##### 本文 #####
第3日 6月23日(土) 水色枠の写真はクリックすると拡大写真になります。
今日の行程 Norton Sub Hamdon --- Wilton House Garden --- Heale Garden ---
Bournemouth --- Kingston Lacy Garden --- Norton Sub Hamdon
今日の走行距離 320km
Carpenters
今日は朝の内はまだ雨が降ってはいないが、雲は低く暗い。昨日と同じようなお天気になることだろう。
8時30分、朝食に下りて行くと、Chrisがテーブルを指差す。お土産のランチョンマットを早速使ってくれたのだ。
「色もテーブルクロスとマッチしてとても素敵だわ。」と喜んでくれる。おっしゃる通り、なかなかいい感じだ。
今朝も同じくフルイングリッシュだ。トーストの他にクロワッサンが出た。とても美味しいのでこれも手作りかと思ったら、これはFortnam & Maisonだそうだ。
成型した形で売っており、まとめて買って冷凍しておくのだと言う。前の晩に外へ出しておくと翌朝には丁度いい加減に
発酵し、オーブンで焼くのだと言う。
紅茶もクロワッサンもサービスのあとはAGAのオーブンの上で温めておいてくれる。「温かい方が美味しいものね!」と
細やかな心配りだ。紅茶の足し湯も薬缶で沸騰している。
マーマレードが苦味が利いて美味しい。蓋に手書きで"Seville Orenge"とある。
「Chrisのお手製か? Seville Orengeとはどんなもの?」と訊ねると、スペイン産のオレンジで1・2月に出回る
マーマレード専用のオレンジだという。もちろん手作りで季節に大量に作るのだそうだ。セビリアといえば聞いた覚えもある。
Chrisはクッキングに限らず裁縫など家事が大好きだと言う。昨夜帰省した息子のTomも「お母さんのお料理は美味しいから、
子供の頃は太って困った。」と言う。
鳥取県に2年住んでいたと言うTomとも直ぐ打ち解けてあれこれ話が弾む。鳥取県の中学校で英語を教えていたらしい。
同じく鳥取県の小学校で英語を教えていたのが奥さんのSophiaだ。
Tomは日本各地を旅したようだ。京都・奈良を始め北海道から九州まで回ったそうだ。Japanese Gardenで好きなのは
竜安寺だと渋いことを言う。
Mikeから「今晩このメンバーでCroquetをしないか?」とのお誘いがある。「どこでするのか?」と聞くと、
「玄関の前の芝で。」との返事。”これが英国だ!”と感動し、是非教えて欲しいとお願いする。
#####
**課題 a**
下の記録を絞り込み、「below」という文字列を含む行をすべて書き出してください。大文字と小文字は区別します。
##### 入力データ #####
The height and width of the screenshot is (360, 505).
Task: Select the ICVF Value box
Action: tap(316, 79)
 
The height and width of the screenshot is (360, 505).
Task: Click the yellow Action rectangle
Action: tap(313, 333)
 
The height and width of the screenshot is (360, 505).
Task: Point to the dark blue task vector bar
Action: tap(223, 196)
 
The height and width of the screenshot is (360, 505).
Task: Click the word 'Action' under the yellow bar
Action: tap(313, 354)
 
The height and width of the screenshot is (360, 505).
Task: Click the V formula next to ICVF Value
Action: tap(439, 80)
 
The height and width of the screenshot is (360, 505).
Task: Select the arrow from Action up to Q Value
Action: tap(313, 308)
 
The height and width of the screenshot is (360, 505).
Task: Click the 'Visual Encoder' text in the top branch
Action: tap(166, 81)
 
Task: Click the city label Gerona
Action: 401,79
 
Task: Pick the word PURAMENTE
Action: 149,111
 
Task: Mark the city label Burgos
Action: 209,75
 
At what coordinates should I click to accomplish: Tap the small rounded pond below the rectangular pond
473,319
#####
##### 入力データ #####
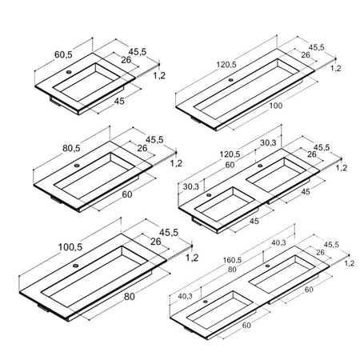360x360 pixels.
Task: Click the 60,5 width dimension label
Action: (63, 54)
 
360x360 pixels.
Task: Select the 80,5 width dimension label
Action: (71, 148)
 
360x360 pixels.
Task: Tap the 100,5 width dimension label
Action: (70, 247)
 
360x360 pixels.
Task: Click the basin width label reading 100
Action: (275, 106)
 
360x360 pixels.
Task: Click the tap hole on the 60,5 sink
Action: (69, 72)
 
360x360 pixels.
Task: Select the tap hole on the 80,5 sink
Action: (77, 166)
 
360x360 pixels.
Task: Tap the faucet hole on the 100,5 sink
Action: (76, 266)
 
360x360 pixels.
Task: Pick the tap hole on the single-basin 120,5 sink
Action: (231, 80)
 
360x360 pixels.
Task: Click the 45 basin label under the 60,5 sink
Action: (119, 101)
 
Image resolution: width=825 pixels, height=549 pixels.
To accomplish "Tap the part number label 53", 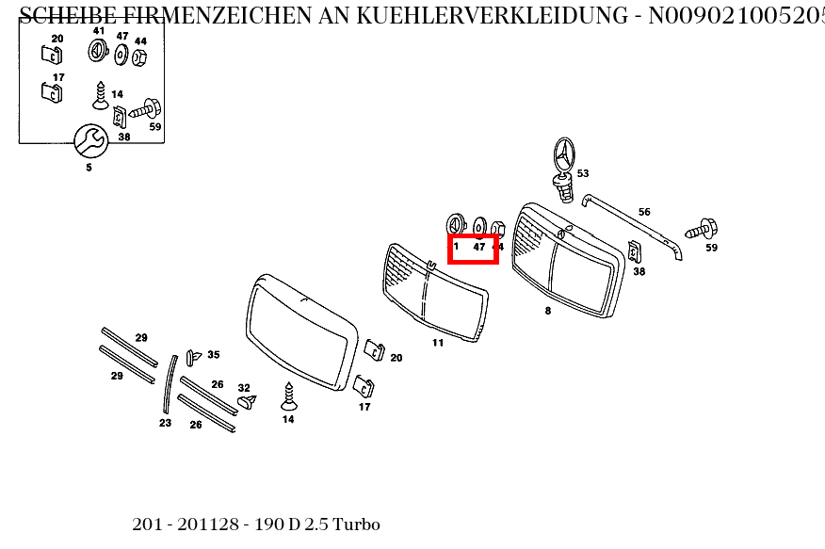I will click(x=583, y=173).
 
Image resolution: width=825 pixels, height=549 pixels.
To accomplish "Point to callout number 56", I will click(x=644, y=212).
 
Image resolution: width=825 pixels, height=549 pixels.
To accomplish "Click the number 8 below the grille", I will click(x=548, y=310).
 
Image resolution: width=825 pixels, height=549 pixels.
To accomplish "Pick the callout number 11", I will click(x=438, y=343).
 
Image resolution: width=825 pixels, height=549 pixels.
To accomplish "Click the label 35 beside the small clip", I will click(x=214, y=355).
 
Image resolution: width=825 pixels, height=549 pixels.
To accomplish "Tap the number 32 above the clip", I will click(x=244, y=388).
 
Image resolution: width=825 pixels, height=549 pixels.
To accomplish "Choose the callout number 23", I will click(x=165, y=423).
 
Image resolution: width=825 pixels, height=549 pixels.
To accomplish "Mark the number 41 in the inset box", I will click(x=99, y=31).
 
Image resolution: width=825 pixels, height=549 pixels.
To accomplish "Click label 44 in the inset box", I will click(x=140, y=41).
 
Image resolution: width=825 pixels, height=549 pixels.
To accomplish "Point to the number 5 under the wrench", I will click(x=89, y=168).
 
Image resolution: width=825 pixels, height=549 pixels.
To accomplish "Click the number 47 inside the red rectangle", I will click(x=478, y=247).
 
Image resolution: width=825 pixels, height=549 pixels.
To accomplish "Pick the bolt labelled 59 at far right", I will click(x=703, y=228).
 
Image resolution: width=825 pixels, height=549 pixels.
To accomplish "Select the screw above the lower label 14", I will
#####
**課題 b**
本文のうち、「同じく鳥取県の小学校で英語を教えていたのが奥さんのSophiaだ。」から「非教えて欲しいとお願いする。」までを一字も変えずに抜き出してください。

**回答 a**
At what coordinates should I click to accomplish: Tap the small rounded pond below the rectangular pond
To accomplish "Click the number 8 below the grille", I will click(x=548, y=310).

**回答 b**
同じく鳥取県の小学校で英語を教えていたのが奥さんのSophiaだ。
Tomは日本各地を旅したようだ。京都・奈良を始め北海道から九州まで回ったそうだ。Japanese Gardenで好きなのは
竜安寺だと渋いことを言う。
Mikeから「今晩このメンバーでCroquetをしないか?」とのお誘いがある。「どこでするのか?」と聞くと、
「玄関の前の芝で。」との返事。”これが英国だ!”と感動し、是非教えて欲しいとお願いする。